• _Task directions_
Please change "icon" to "symbol" in the lines beginning with the one containing "Click the Fandom" and ending after the one containing "Click the Continue", leaving everything else as it is. Return only those lines.
******
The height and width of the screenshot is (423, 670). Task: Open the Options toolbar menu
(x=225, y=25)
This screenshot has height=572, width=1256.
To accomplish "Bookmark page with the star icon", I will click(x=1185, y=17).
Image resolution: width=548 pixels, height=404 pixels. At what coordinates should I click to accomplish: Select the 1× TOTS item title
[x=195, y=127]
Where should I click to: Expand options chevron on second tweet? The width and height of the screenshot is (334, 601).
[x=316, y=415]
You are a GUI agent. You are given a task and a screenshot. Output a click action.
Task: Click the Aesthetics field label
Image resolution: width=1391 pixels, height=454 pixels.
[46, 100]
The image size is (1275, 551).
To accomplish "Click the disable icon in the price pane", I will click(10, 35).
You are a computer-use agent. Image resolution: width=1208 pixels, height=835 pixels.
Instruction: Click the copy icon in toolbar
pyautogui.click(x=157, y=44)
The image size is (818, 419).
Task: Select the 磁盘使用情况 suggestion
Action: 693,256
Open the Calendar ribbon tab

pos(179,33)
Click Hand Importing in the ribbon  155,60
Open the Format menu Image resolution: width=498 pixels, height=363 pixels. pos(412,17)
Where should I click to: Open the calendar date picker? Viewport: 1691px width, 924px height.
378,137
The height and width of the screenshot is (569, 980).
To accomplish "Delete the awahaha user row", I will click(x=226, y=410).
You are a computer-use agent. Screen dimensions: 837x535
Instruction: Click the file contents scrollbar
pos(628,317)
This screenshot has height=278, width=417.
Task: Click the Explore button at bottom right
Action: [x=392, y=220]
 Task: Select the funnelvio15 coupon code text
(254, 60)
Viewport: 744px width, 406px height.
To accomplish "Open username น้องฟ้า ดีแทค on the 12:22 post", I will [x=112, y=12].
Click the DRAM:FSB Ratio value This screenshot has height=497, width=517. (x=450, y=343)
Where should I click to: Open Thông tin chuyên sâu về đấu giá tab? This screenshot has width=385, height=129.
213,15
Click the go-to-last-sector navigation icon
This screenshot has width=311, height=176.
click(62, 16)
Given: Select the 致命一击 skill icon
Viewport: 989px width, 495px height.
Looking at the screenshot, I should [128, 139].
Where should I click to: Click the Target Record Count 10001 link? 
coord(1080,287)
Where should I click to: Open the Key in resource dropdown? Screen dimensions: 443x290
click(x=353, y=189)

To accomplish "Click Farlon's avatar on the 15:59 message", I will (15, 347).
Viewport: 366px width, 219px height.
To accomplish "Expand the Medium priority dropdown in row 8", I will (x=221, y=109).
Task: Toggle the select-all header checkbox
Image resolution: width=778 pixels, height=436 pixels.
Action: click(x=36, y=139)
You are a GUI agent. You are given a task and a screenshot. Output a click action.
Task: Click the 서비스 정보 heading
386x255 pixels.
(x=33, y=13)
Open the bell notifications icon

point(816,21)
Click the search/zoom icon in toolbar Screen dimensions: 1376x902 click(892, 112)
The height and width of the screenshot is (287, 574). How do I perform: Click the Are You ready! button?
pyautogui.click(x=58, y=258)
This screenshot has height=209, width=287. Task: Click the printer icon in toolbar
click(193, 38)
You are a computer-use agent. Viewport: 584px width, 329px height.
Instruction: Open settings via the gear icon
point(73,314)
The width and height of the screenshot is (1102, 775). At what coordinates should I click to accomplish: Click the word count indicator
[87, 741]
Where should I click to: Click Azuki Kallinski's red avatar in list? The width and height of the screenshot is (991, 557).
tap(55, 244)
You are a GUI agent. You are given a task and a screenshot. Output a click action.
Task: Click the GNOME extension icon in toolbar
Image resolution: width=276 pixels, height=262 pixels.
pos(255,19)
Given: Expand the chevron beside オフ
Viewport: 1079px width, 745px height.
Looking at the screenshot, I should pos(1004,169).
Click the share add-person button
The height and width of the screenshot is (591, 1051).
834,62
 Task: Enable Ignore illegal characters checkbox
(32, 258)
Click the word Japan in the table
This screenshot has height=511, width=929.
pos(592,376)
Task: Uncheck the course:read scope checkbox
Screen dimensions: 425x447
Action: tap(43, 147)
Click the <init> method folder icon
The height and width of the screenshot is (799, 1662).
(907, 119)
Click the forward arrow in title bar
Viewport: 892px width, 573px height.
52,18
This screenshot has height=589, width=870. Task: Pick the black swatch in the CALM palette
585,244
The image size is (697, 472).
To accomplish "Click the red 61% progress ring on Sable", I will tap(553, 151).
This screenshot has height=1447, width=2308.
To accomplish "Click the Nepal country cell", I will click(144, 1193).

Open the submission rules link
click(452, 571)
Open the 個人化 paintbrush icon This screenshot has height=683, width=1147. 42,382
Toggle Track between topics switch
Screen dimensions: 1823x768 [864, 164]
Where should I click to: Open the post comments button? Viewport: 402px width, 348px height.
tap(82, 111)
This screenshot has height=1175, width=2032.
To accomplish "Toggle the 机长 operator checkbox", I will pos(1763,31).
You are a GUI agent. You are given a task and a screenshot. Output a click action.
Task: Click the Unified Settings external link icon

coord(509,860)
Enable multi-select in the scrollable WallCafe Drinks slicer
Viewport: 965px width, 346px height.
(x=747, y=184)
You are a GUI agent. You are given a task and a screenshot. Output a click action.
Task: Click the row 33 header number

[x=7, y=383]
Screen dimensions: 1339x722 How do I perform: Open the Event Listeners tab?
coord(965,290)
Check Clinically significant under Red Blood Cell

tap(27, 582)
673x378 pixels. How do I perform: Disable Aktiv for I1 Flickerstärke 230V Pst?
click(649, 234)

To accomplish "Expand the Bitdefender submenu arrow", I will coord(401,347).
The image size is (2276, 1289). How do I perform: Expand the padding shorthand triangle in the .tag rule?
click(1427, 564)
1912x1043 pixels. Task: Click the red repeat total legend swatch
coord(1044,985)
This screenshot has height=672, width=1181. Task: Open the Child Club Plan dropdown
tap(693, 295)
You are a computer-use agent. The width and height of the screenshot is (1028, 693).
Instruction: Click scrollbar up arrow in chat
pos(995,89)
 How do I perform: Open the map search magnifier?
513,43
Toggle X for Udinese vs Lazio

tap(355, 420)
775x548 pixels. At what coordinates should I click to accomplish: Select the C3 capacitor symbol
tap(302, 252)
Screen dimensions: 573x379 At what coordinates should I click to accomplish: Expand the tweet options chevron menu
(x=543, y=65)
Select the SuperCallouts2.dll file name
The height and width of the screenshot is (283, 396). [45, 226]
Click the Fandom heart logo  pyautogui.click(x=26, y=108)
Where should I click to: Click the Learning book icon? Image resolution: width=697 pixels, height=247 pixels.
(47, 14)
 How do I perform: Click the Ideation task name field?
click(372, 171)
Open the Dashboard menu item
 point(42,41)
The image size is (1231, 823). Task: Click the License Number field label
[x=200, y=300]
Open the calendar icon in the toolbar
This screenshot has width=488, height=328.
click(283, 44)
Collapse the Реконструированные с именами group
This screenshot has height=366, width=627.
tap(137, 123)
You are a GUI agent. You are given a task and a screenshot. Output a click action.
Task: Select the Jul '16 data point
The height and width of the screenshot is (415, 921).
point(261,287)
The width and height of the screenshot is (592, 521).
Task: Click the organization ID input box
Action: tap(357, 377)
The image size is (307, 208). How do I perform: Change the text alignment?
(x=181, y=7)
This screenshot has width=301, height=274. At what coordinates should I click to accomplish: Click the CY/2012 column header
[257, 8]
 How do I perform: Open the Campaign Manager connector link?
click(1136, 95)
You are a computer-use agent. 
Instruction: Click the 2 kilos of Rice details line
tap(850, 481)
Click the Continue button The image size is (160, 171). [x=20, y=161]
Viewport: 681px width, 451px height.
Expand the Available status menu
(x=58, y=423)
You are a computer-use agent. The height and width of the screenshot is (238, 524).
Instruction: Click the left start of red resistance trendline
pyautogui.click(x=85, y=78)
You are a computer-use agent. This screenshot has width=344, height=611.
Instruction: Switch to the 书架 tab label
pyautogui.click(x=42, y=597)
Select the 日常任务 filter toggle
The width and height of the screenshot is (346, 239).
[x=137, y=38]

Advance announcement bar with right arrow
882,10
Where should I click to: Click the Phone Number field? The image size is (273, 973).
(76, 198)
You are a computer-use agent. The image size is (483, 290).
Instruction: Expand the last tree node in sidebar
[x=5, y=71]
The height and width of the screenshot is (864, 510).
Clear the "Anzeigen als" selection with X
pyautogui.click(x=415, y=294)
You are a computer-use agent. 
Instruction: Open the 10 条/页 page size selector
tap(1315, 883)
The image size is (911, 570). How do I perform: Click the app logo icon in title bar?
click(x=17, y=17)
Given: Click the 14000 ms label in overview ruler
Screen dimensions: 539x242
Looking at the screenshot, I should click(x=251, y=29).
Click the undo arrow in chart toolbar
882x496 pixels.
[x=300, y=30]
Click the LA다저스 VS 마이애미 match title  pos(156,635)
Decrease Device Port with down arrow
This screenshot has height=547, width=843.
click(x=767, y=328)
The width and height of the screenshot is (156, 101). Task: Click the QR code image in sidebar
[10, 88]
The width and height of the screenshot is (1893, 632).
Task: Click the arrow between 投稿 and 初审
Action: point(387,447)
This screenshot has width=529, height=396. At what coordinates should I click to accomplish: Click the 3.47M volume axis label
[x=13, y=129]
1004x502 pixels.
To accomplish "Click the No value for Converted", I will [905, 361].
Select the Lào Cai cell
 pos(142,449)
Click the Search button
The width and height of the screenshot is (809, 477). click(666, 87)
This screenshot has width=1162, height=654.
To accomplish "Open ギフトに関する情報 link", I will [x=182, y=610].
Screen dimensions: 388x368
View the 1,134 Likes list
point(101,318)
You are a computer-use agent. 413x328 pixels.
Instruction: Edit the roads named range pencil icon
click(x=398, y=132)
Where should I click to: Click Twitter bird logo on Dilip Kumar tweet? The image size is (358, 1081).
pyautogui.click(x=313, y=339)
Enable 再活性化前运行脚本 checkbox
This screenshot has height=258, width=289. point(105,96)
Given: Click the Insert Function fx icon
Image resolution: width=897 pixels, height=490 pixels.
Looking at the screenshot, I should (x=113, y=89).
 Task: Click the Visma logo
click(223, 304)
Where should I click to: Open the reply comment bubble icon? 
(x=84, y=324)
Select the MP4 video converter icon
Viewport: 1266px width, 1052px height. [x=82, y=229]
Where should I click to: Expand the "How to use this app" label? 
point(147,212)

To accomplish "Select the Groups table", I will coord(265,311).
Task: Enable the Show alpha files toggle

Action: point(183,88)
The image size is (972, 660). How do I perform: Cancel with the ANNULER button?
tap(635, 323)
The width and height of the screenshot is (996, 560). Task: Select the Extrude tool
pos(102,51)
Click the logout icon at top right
******
• _Expected output_
Click the Fandom heart logo  pyautogui.click(x=26, y=108)
Where should I click to: Click the Learning book symbol? Image resolution: width=697 pixels, height=247 pixels.
(47, 14)
 How do I perform: Click the Ideation task name field?
click(372, 171)
Open the Dashboard menu item
 point(42,41)
The image size is (1231, 823). Task: Click the License Number field label
[x=200, y=300]
Open the calendar symbol in the toolbar
This screenshot has width=488, height=328.
click(283, 44)
Collapse the Реконструированные с именами group
This screenshot has height=366, width=627.
tap(137, 123)
You are a GUI agent. You are given a task and a screenshot. Output a click action.
Task: Select the Jul '16 data point
The height and width of the screenshot is (415, 921).
point(261,287)
The width and height of the screenshot is (592, 521).
Task: Click the organization ID input box
Action: tap(357, 377)
The image size is (307, 208). How do I perform: Change the text alignment?
(x=181, y=7)
This screenshot has width=301, height=274. At what coordinates should I click to accomplish: Click the CY/2012 column header
[257, 8]
 How do I perform: Open the Campaign Manager connector link?
click(1136, 95)
You are a computer-use agent. 
Instruction: Click the 2 kilos of Rice details line
tap(850, 481)
Click the Continue button The image size is (160, 171). [x=20, y=161]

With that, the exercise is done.